There’s no proof – since there’s no global database for it, and Guinness does not include it in its world records – but it’s highly likely that the most prolific bicycle thief of all time was a former policeman named Igor Kenk. The Slovenian national was born on April 7, 1959, in Maribor, and moved to Toronto in February 1988.
Officially, Kenk is “credited” with stealing 2,685 bikes in and around Toronto but when police raided his Bicycle Clinic bike-repair shop, his home and the ten garages he’d rented in the city on July 16, 2008, they seized more than 3,000 bicycles. His shop was so crammed with stolen bikes that police were blocked by the Fire Department from entering through the front door and the bikes had to be lowered by firemen by rope from upper-story windows.
For good measure, in the raid police also found 7 kilograms of marijuana, cocaine and crack cocaine as well as a stolen bronze sculpture of a centaur and a snake in battle. And they also arrested his live-in girlfriend, a concert pianist named Jeannie Chung. In addition to bicycles, the eccentric Kenk also loved postmodern classical music. He was arrested after the police, noticing a drastic spike in bicycle thefts, planted bikes around the city and kept an eye on them. Eventually, they spotted Kenk and another man approach two bikes, cut the locks and pedal away. Yes, he had accomplices. Kenk was regarded locally as an unofficial social worker for he hired men who were destitute or suffered from psychological problems to help him repair bikes and, as it turned out, to steal them.
Why did he do it? Well, for the money, of course. Kenk was known around town as “the stolen bike guy”. The police encouraged people to check his shop when a bike disappeared.

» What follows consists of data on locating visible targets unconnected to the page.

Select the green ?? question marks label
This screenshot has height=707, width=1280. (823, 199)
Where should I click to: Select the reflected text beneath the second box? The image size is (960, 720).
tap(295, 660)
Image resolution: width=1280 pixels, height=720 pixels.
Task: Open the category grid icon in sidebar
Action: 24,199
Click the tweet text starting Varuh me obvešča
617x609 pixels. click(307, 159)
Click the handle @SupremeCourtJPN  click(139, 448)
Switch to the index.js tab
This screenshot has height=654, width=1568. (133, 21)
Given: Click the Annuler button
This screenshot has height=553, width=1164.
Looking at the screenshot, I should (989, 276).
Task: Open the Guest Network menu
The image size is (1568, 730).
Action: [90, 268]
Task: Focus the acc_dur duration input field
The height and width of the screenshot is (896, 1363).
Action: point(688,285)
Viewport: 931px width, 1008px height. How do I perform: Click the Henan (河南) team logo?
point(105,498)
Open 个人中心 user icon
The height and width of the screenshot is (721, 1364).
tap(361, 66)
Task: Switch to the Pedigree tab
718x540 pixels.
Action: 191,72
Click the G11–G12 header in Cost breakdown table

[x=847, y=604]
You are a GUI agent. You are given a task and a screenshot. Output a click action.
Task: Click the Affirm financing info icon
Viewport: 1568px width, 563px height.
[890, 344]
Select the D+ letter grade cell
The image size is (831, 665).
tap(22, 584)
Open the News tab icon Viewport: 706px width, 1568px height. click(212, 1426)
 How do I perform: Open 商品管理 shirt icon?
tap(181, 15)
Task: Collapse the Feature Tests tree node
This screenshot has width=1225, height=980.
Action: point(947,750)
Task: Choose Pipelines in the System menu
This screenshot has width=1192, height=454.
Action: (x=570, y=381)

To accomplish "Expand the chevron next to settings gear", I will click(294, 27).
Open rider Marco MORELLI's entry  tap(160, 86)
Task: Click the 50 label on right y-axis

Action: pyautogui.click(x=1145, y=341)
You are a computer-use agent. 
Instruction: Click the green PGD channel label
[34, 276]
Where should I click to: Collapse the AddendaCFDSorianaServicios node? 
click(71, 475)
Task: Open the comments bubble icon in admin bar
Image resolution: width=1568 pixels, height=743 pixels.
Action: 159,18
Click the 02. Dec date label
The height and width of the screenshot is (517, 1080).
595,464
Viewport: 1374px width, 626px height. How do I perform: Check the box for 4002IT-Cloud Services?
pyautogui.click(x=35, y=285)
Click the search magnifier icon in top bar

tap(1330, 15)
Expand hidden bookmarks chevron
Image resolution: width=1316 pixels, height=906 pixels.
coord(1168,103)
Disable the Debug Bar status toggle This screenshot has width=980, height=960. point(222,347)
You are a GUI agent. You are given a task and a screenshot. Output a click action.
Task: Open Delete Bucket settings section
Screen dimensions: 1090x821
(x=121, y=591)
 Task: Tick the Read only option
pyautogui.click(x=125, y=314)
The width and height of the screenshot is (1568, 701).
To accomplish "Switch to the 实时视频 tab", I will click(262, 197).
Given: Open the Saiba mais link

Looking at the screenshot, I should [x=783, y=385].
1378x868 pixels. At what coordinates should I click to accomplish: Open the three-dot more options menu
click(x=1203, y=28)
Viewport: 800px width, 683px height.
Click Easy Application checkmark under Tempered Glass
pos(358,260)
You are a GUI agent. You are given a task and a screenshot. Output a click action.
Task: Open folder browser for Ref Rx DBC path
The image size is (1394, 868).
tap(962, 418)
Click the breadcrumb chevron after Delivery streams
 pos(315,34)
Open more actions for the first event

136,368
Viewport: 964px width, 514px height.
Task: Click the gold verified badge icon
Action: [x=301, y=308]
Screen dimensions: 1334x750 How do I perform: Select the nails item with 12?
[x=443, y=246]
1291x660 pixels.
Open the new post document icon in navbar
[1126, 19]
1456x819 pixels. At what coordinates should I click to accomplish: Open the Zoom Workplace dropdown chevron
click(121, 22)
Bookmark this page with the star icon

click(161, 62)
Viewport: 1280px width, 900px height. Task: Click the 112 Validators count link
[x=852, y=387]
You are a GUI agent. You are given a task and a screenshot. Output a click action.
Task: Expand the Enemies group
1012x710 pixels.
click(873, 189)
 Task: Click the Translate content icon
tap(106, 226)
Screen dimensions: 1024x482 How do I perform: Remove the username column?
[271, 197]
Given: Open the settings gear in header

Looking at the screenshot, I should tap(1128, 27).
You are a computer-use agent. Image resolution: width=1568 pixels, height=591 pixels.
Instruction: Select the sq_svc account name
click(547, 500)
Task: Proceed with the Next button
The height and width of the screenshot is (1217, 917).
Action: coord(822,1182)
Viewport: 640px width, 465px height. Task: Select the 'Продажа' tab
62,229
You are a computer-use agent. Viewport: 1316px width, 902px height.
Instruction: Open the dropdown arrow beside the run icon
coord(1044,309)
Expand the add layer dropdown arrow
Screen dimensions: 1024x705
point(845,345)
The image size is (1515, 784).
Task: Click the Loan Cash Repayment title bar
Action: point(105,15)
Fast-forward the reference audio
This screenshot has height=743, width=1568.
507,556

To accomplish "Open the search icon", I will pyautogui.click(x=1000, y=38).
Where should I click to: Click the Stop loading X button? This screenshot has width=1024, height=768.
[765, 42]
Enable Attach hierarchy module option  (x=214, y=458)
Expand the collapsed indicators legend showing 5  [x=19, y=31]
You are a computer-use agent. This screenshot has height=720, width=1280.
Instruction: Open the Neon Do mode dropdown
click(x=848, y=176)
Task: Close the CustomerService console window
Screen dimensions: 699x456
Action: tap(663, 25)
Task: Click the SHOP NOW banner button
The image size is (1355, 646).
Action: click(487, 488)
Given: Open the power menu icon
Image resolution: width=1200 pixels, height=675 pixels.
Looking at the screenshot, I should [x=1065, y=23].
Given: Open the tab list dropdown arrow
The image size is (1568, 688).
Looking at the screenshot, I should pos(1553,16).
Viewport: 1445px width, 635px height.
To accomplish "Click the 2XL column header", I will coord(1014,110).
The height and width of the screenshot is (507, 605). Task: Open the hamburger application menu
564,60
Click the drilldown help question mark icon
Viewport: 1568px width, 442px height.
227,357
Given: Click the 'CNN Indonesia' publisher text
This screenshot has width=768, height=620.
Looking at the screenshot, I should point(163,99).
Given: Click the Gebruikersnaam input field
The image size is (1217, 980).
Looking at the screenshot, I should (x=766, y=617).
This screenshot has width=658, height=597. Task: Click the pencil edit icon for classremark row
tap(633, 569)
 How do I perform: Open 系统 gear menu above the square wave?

He would then reunite the bike and the owner for a fee. Kenk held a so-called second-hand license, which meant that ownership of a used bike transferred to him 15 days after he took possession. All he had to do was write down the name of the former owner and the serial number of the bike. However, police believe that, since he had a scrap metal dealer’s license, he may have been waiting for a rise in metals prices before melting down the bikes and selling them as scrap.
Kenk himself has said that he was accumulating bicycles in preparation for a severe oil shortage. He warned people that global economic collapse was coming as well as a fossil fuel apocalypse that would make cars obsolete and bicycles essential. In a post-apocalyptic world, he saw himself emerging as an urban bike lord. His bike repair shop became known as Planet Igor. However, in a later radio interview, he claimed to be a crusader against bicycle theft and a protector of castoff bikes. Kenk was just as confusing about his past, claiming at his trial that he was a former Slovenian police officer and KGB agent and telling reporters after a court session, “I’m a dead man.”
Kenk eventually pleaded guilty to 10 counts of bicycle theft and 6 drug charges and was sentenced to 30 months in jail but he served only a little more than half of the sentence. He disappeared immediately after the trial but was discovered 10 years later in Switzerland by a filmmaker, who made a documentary about his life, Inside Kenk. There is also a comic book, Kenk: A Graphic Portrait.
So the man who was once considered the most hated person in bicycle-friendly Toronto has become a cult figure. Of the nearly 3,000 bikes he stole, only about 450 have been returned to their owners.